I was like, "But the Commodore wanted to pilot."

And she was like, "What the Commodore doesn't know won't hurt him."

And I was like, "But he'll know he isn't flying."

And she was like, "Leave it to me."

She went over to Officer Varook and they had their own little pow-wow for a minute. Then Varook went over and stood next to the Commodore.

I was like, "What's that all about?"

Jean Sprat was like, "Don't worry about it."

And I was like, "OK."

Then the Commodore said he was taking us into an asteroid belt. Jean Sprat asked me if I could fly through an asteroid field.

I was like, "A big one or a little one?"

And she was like, "Are you sure you took your pills today."

And I was like, "Yeah, I think so."

Sunday, May 14

Flyn' Solo, 1st Mate Beck. Part 2/5

Personal Log. 1st Mate Beck. 04.05.01

I don't know how Commodore Dip-Shit did it, but that crap stain navigated through a class five asteroid field without so much as a fender-bender. I'd sooner vomit tacks than admit that he might be a better commander than I thought. Something stinks and I aim to find out exactly what that stench is.

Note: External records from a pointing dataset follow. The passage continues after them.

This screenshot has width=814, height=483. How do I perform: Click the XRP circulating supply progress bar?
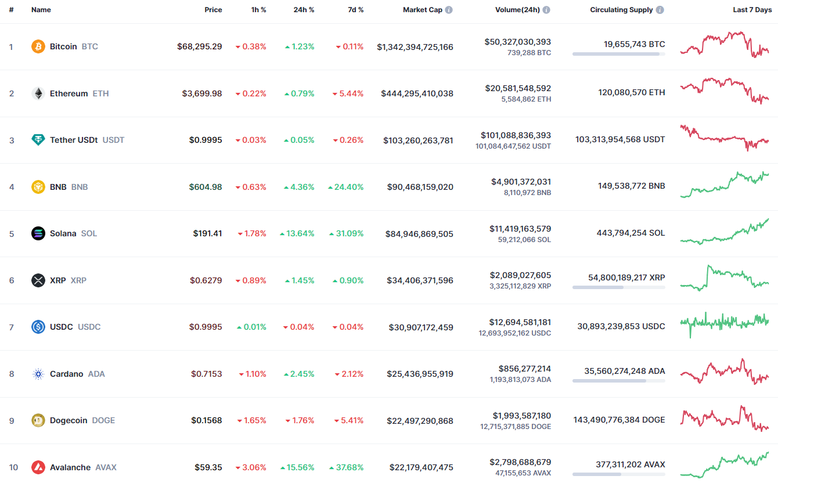click(x=618, y=287)
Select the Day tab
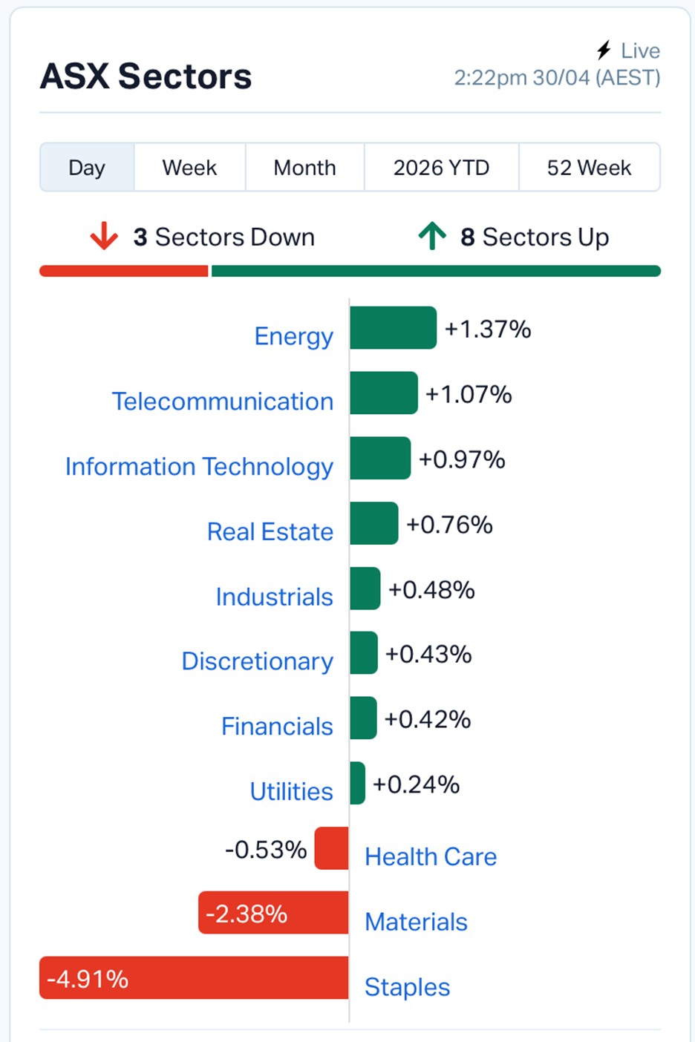 87,168
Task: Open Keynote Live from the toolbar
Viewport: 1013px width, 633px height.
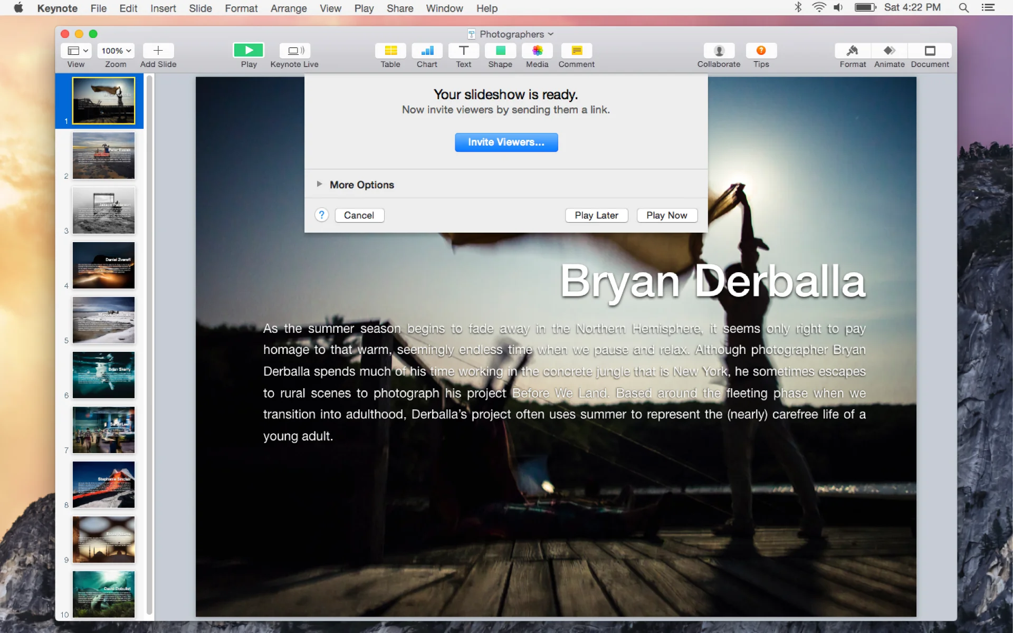Action: 294,51
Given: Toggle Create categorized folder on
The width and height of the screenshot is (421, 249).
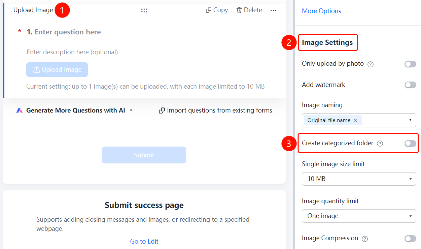Looking at the screenshot, I should 410,144.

At first I wondered if he had two brains in that hollowed out melon on top of his shoulders. Sort of like the Crumgrog who have one brain for going moving forward and one brain for moving backwards (Unfortunately they have not evolved a brain for left or right). Maybe in his noodle he has the brain of an exemplary military leader and a brain in his ass that has corroded due to overexposure to noxious butt fumes. A quick bio scan proved that to be false.

Then I figured it was all a show, his whole "d to the ickle" and "p to the enis", but no one can pass such an erroneous fallacy by my scrutiny. Finally, I thought maybe he was an idiot savant, but I'm damn sure he's just an idiot. I'm not ready to believe that turd is a pilot of any caliber.

And what was up with Officer Varook. She was at his side the whole time, her giant mangos only inches from his shnoz. If Cretians get that worked up over flying a ship, I should take that lovely alien down to the VR training room and show her what I can do with a P-13 fighter and sixteen hundred rounds of plasma. That'll get her nice and juicy.